8-core SB-E ES Testing & Overclocking

Yea but you know those 8-core 3.0GHz Xeons in the wild will probably run north of $1k so interesting proposition if you were so inclined.

maybe on fleabay but through retail your probably looking at north of 2k.
 
I can confirm that the Xeon 3.0 behaves the same way, anything over 107 and it starts to affect the pcie bus, and the vid card driver corrupts and gives a error 43. I do not believe it is because the chip cannot handle more, but because the x79 chipset does not work the same way with the Xeon chips. You have to also take into account that these chips have not been released officially, so the boards as well as OS have a hard time recognizing them, and there may be some core differences, pun intended, between the two chips.

In any event, I have been able to get the chip to oc to 3.5 with a 106.3 BLCK, but even then the chip throttles back to 3.1 fully loaded, and only bursts the bubble when a lesser load, i.e. graphics, is applied. Still the 3.0 delivers performance on par with heavily overclocked 3960x and 3930k, so it is not that they do not perform well.

Glad I caught this thread, was about to purchase another board thinking that my ASRock was not working properly. It may be the case that when the retail versions hit the market, they will have ability to oc a bit more, and mayhap, th
 
I can confirm that the Xeon 3.0 behaves the same way, anything over 107 and it starts to affect the pcie bus, and the vid card driver corrupts and gives a error 43. I do not believe it is because the chip cannot handle more, but because the x79 chipset does not work the same way with the Xeon chips. You have to also take into account that these chips have not been released officially, so the boards as well as OS have a hard time recognizing them, and there may be some core differences, pun intended, between the two chips.

In any event, I have been able to get the chip to oc to 3.5 with a 106.3 BLCK, but even then the chip throttles back to 3.1 fully loaded, and only bursts the bubble when a lesser load, i.e. graphics, is applied. Still the 3.0 delivers performance on par with heavily overclocked 3960x and 3930k, so it is not that they do not perform well.

Glad I caught this thread, was about to purchase another board thinking that my ASRock was not working properly. It may be the case that when the retail versions hit the market, they will have ability to oc a bit more, and mayhap, th

I will have a piece on this soon. The 3.0GHz is like the high end E5-2600 series... expect 107 to be around the max and not being able to work with straps.
 
Well it's possible that the Core i7 3820 was designed to work with the 125MHz strap setting rather than allowing us to overclock it by multiplier. Maybe they are throwing certain niche enthusiasts who want the LGA2011 platform's features without the extra cores a bone.
 
So are these processors different than the SB EP/EX series? Been abusing two 8/16 processors in an unreleased Dell R720xd for a couple weeks now and they seem to be doing just fine. Since it's a Dell there's no OC'ing though.

EP = E5 which is what these are. I think -EX is the E7 series now. Pretty big difference.
 
As of Sandy Bridge, the "EP" series now supports 4 sockets per system.

● **DATA SHOWN**:
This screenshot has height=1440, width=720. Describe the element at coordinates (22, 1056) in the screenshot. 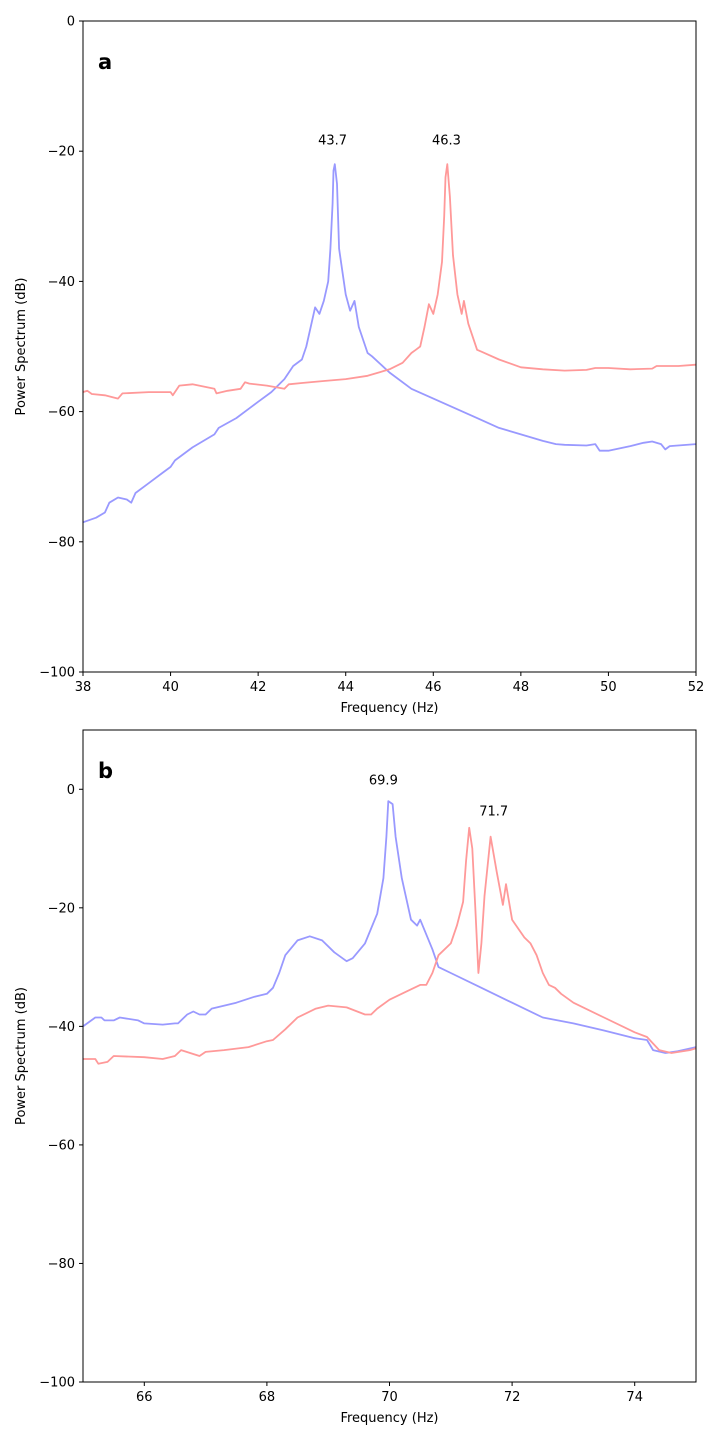

I see `panel-b-y-axis-label: Power Spectrum (dB)` at that location.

● **TASK BRIEF**: In the forum thread on 8-core Xeon overclocking, rewrite the passage between "I will have" and "no OC'ing though.", inclusive, switching "Dell" to "HP" wherever it appears.

● **ANSWER TO THIS EXERCISE**:
I will have a piece on this soon. The 3.0GHz is like the high end E5-2600 series... expect 107 to be around the max and not being able to work with straps.
 
Well it's possible that the Core i7 3820 was designed to work with the 125MHz strap setting rather than allowing us to overclock it by multiplier. Maybe they are throwing certain niche enthusiasts who want the LGA2011 platform's features without the extra cores a bone.
 
So are these processors different than the SB EP/EX series? Been abusing two 8/16 processors in an unreleased HP R720xd for a couple weeks now and they seem to be doing just fine. Since it's a HP there's no OC'ing though.